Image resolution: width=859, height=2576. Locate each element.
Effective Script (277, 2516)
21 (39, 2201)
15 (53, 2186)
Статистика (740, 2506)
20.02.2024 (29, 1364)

_TASK TO CARRY OUT_:
Retype the lines above, keeping every character.

_RESPONSE_:
Image resolution: width=859, height=2576. Locate each element.
Effective Script (277, 2516)
21 (39, 2201)
15 (53, 2186)
Статистика (740, 2506)
20.02.2024 (29, 1364)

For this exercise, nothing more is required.